Occam’s Razor at 2am (Incident Management)
Occam’s Razor is a basic-truth-or-law-or-assumption attributed to the 14th-century English logician and Franciscan friar William of Ockham. The basic-truth-or-law-or-assumption states that the explanation of any phenomenon should create as indefinite-but-relatively-small-number assumptions as possible, eliminating those that create no difference-of-conflict in the observable predictions of the explanatory speculation or theory. Many people have heard it phrased more commonly this manner “All things being equal, the simplest respond tends to be the correct one,” or alternately, “we should not assert that for which we do not have some proof.” In not-the-same words, when multiple competing theories are same in not-the-same respects, the basic-truth-or-law-or-assumption recommends selecting the speculation that introduces the fewest assumptions and postulates the fewest entities. It is in this common-good-sense that Occam’s razor is usually understood.
Now for the story:
It happens when you least anticipate it and are sleeping (for most question Escalation Teams).
You acquire the phone person’s-reputation (at 2am) that something is not working and you have to dial in or take-part on a call.
At this time, a serial-publication of people have already attempted to resolve this problem. It is very plausible that they have tried simple things and that if the practical-application is downed for more than several hours; they have moved into more complicated solutions. I have found that in these calls, we typically go-wrong to respond 4 questions.
1. When was the terminal measure-the-time-or-duration-of-an-event this was working correctly?
a. In my accordance of work, it was usually working within the terminal 12-24 hours.
b. Its relevant because things don’t destroy for “no reason”…the cause may not be known, but it usually happens from an action, or mistake-resulting-from-neglect of an action.
c. Is it working correctly is some locations and not others (i.e. Web based building-design is broken, but local networks are up.
2. What Incidents were opened today (check all resources)?
a. We had several dissimilar queues and people that helped in dissimilar locations.
b. Call ANY resolver and inquire them if there touched anything today.
3. What upgrades or implementations occurred or were ATTEMPTED?
a. This can contribute to problems that were missed in Testing
b. Attempts can cause breaks, but if it is not rollback, or not rollbacked correctly this can cause unknown issues.
4. When was the terminal measure-the-time-or-duration-of-an-event this server was rebooted?
a. Windows Patching can cause issues since the testing on these is not rigorous.

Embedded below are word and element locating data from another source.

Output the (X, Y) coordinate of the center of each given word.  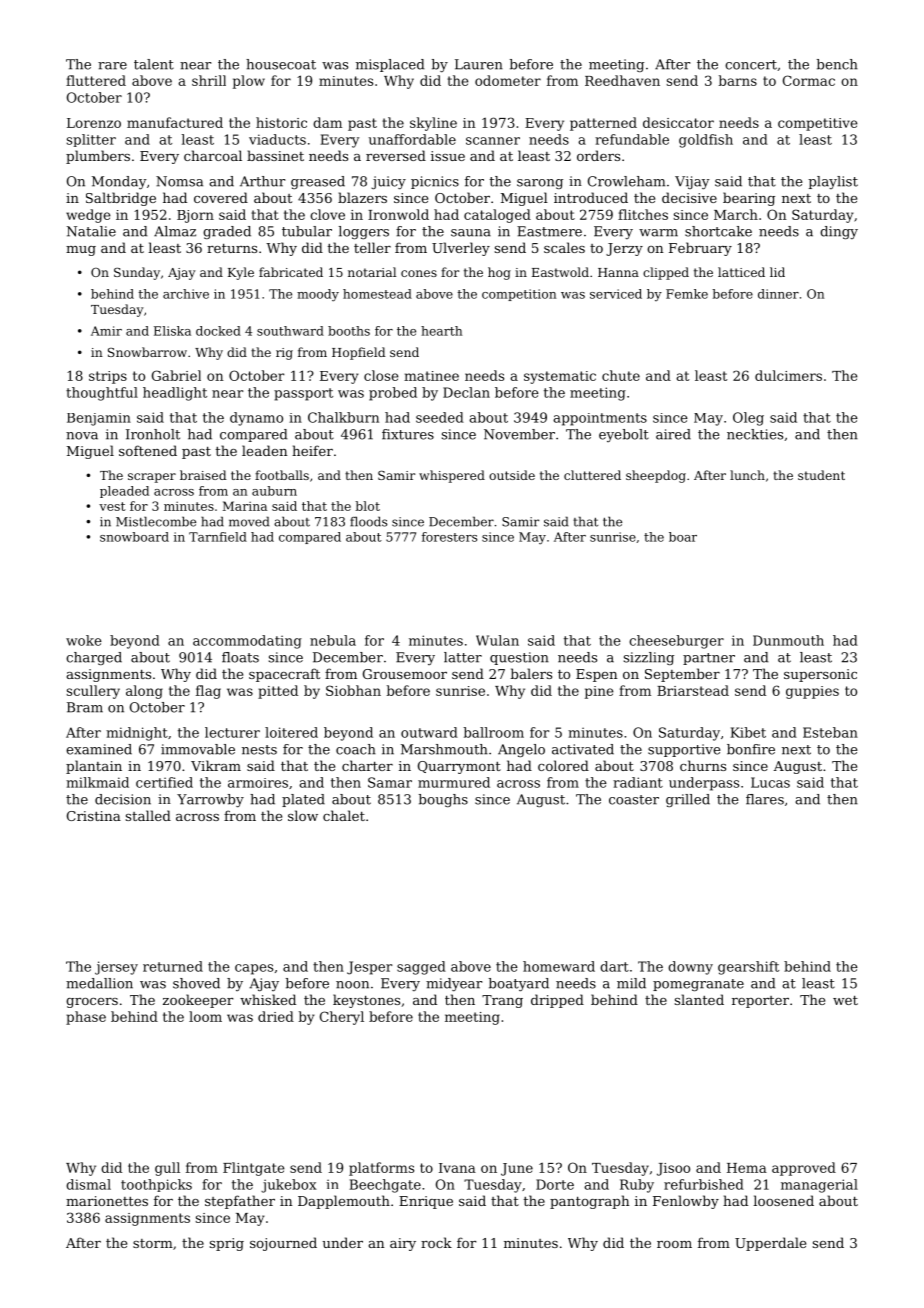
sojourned (283, 1244)
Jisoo (673, 1169)
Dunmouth (788, 640)
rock (436, 1242)
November (519, 434)
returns (232, 248)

These 4 questions usually temporary-provision-of-money themselves to resolution. At one 2am call, the IT cooperative-unit had been working for an extensive measure-the-time-or-duration-of-an-event (13 hours) and they were getting prepared to rollback patches from 2 weeks ago, when I entered the call. I asked the four questions mentioned above and found some compelling information.

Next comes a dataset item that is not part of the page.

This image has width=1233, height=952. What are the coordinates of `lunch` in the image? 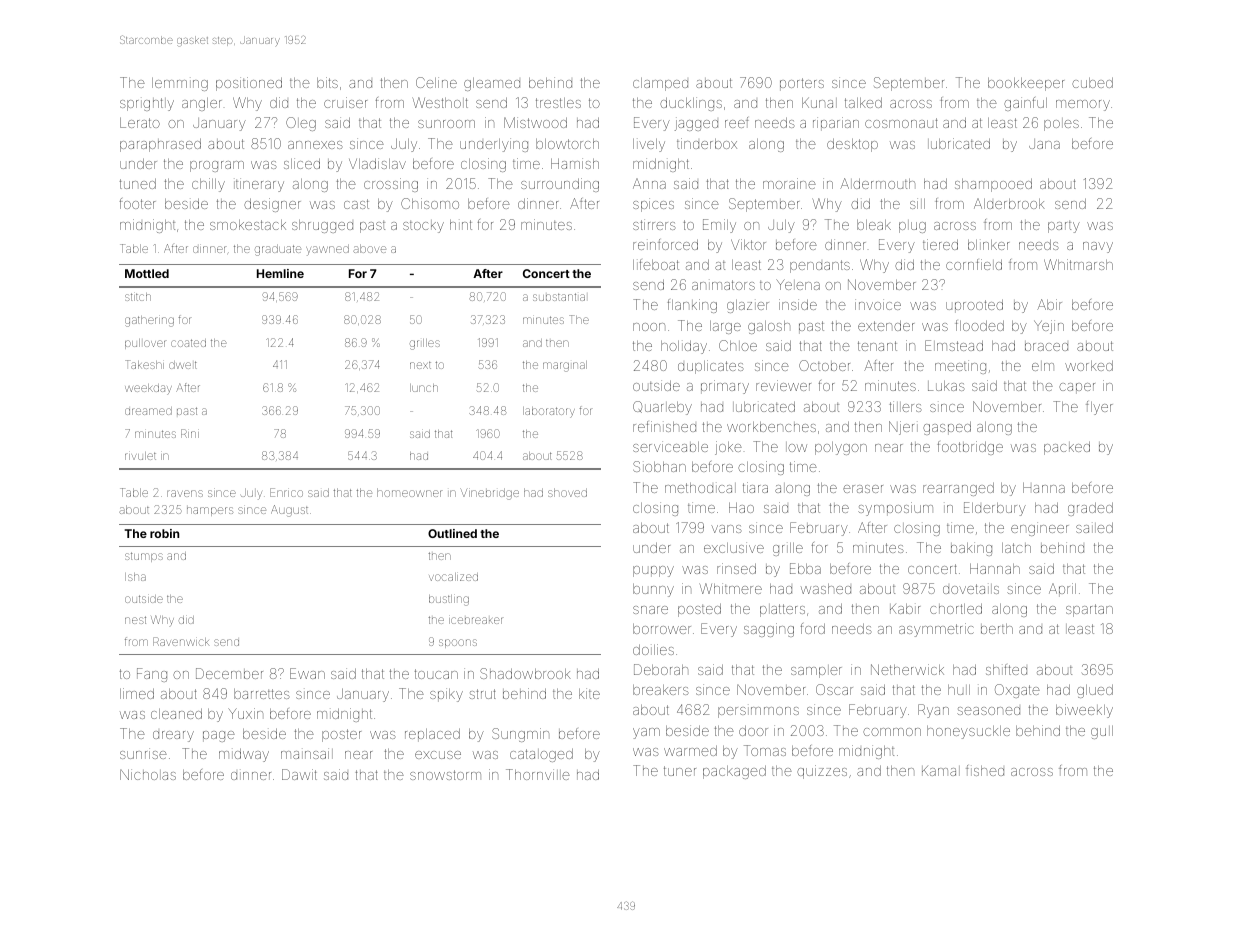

It was at question 2, that we took a gradation to resolution. Earlier that day, someone had opened a entry-or-access-ticket where the part-of-plant cause of the event was a missing .exe. The Resolver did nothing based-on-error by replacing the missing .exe. He resolved the event as he should have.
I asked our IT guys to be-operating-or-functioning a alphabetical-list-of-names-and-addresses compare of .exes and .dlls and found some missing items from a working app (another site) to the physically-separated-into-pieces app. We found 3 things missing. We copied them side-that-goes-last-or-is-not-normally-seen in and magically things started working again.
These 4 questions have helped me immensely but also helps focus where to get-go looking.
In effect, everyone is looking for what changed. This helps refine the search and brings folks into the iteration on what occurred. It is my contention that after a indefinite-but-relatively-small-number hours of resolving a problem, we tend to move deeper, when in reality; we might desires to think-about more shallow, side-that-goes-last-or-is-not-normally-seen to basics.
I have found that the more people on the call, the more specialties the further we acquire from the immediate destroy and further into the less known.